*Your task*
Please convert the material below into a Markdown table with the columns "Row" and "Line", giving each line its own numbered row and leaving out blank lines.

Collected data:
* * *

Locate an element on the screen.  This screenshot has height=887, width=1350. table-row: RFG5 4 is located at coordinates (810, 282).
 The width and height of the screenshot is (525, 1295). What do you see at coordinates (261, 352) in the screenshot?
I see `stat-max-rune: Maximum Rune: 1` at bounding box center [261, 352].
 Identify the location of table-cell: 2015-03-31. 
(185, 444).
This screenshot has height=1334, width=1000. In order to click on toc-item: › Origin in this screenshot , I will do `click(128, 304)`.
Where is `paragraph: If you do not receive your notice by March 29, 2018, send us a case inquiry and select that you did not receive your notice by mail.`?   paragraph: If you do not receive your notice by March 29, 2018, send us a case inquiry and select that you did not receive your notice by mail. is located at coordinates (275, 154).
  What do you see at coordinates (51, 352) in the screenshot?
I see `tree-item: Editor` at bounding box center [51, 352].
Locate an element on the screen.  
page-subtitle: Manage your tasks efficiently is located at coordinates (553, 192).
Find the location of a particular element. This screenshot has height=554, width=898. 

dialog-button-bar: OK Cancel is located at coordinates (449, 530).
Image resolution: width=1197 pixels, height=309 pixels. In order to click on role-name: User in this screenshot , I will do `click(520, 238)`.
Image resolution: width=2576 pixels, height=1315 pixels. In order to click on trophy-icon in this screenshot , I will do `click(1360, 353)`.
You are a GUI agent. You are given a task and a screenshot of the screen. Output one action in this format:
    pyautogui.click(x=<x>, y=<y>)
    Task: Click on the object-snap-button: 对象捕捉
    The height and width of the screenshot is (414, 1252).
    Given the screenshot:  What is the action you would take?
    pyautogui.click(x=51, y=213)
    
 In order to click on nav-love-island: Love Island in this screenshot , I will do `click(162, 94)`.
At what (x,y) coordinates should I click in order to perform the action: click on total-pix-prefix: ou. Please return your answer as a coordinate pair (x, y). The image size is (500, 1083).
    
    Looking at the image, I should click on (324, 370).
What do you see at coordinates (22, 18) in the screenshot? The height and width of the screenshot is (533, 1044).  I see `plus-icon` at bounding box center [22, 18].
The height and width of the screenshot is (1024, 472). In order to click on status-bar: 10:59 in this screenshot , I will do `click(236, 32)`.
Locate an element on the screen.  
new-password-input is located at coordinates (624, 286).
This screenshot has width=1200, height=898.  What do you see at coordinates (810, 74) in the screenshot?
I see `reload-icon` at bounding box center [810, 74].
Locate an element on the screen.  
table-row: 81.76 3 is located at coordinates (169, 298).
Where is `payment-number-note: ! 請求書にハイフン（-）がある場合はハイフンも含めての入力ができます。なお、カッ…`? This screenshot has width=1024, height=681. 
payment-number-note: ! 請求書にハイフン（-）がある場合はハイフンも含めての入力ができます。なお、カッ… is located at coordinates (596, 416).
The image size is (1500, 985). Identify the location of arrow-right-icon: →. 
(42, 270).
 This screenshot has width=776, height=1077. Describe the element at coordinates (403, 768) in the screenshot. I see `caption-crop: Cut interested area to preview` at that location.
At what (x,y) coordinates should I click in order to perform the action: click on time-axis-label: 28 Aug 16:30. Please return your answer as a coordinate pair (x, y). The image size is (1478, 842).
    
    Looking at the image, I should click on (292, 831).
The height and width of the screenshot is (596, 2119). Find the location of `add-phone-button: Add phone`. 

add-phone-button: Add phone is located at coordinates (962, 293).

* * *

*Response area*
| Row | Line |
|---|---|
| 1 | Locate an element on the screen.  This screenshot has height=887, width=1350. table-row: RFG5 4 is located at coordinates (810, 282). |
| 2 |  The width and height of the screenshot is (525, 1295). What do you see at coordinates (261, 352) in the screenshot? |
| 3 | I see `stat-max-rune: Maximum Rune: 1` at bounding box center [261, 352]. |
| 4 |  Identify the location of table-cell: 2015-03-31.  |
| 5 | (185, 444). |
| 6 | This screenshot has height=1334, width=1000. In order to click on toc-item: › Origin in this screenshot , I will do `click(128, 304)`. |
| 7 | Where is `paragraph: If you do not receive your notice by March 29, 2018, send us a case inquiry and select that you did not receive your notice by mail.`?   paragraph: If you do not receive your notice by March 29, 2018, send us a case inquiry and select that you did not receive your notice by mail. is located at coordinates (275, 154). |
| 8 |   What do you see at coordinates (51, 352) in the screenshot? |
| 9 | I see `tree-item: Editor` at bounding box center [51, 352]. |
| 10 | Locate an element on the screen.   |
| 11 | page-subtitle: Manage your tasks efficiently is located at coordinates (553, 192). |
| 12 | Find the location of a particular element. This screenshot has height=554, width=898.  |
| 13 | dialog-button-bar: OK Cancel is located at coordinates (449, 530). |
| 14 | Image resolution: width=1197 pixels, height=309 pixels. In order to click on role-name: User in this screenshot , I will do `click(520, 238)`. |
| 15 | Image resolution: width=2576 pixels, height=1315 pixels. In order to click on trophy-icon in this screenshot , I will do `click(1360, 353)`. |
| 16 | You are a GUI agent. You are given a task and a screenshot of the screen. Output one action in this format: |
| 17 |     pyautogui.click(x=<x>, y=<y>) |
| 18 |     Task: Click on the object-snap-button: 对象捕捉 |
| 19 |     The height and width of the screenshot is (414, 1252). |
| 20 |     Given the screenshot:  What is the action you would take? |
| 21 |     pyautogui.click(x=51, y=213) |
| 22 |  In order to click on nav-love-island: Love Island in this screenshot , I will do `click(162, 94)`. |
| 23 | At what (x,y) coordinates should I click in order to perform the action: click on total-pix-prefix: ou. Please return your answer as a coordinate pair (x, y). The image size is (500, 1083). |
| 24 |     Looking at the image, I should click on (324, 370). |
| 25 | What do you see at coordinates (22, 18) in the screenshot? The height and width of the screenshot is (533, 1044).  I see `plus-icon` at bounding box center [22, 18]. |
| 26 | The height and width of the screenshot is (1024, 472). In order to click on status-bar: 10:59 in this screenshot , I will do `click(236, 32)`. |
| 27 | Locate an element on the screen.   |
| 28 | new-password-input is located at coordinates (624, 286). |
| 29 | This screenshot has width=1200, height=898.  What do you see at coordinates (810, 74) in the screenshot? |
| 30 | I see `reload-icon` at bounding box center [810, 74]. |
| 31 | Locate an element on the screen.   |
| 32 | table-row: 81.76 3 is located at coordinates (169, 298). |
| 33 | Where is `payment-number-note: ! 請求書にハイフン（-）がある場合はハイフンも含めての入力ができます。なお、カッ…`? This screenshot has width=1024, height=681.  |
| 34 | payment-number-note: ! 請求書にハイフン（-）がある場合はハイフンも含めての入力ができます。なお、カッ… is located at coordinates (596, 416). |
| 35 | The image size is (1500, 985). Identify the location of arrow-right-icon: →.  |
| 36 | (42, 270). |
| 37 |  This screenshot has width=776, height=1077. Describe the element at coordinates (403, 768) in the screenshot. I see `caption-crop: Cut interested area to preview` at that location. |
| 38 | At what (x,y) coordinates should I click in order to perform the action: click on time-axis-label: 28 Aug 16:30. Please return your answer as a coordinate pair (x, y). The image size is (1478, 842). |
| 39 |     Looking at the image, I should click on (292, 831). |
| 40 | The height and width of the screenshot is (596, 2119). Find the location of `add-phone-button: Add phone`.  |
| 41 | add-phone-button: Add phone is located at coordinates (962, 293). |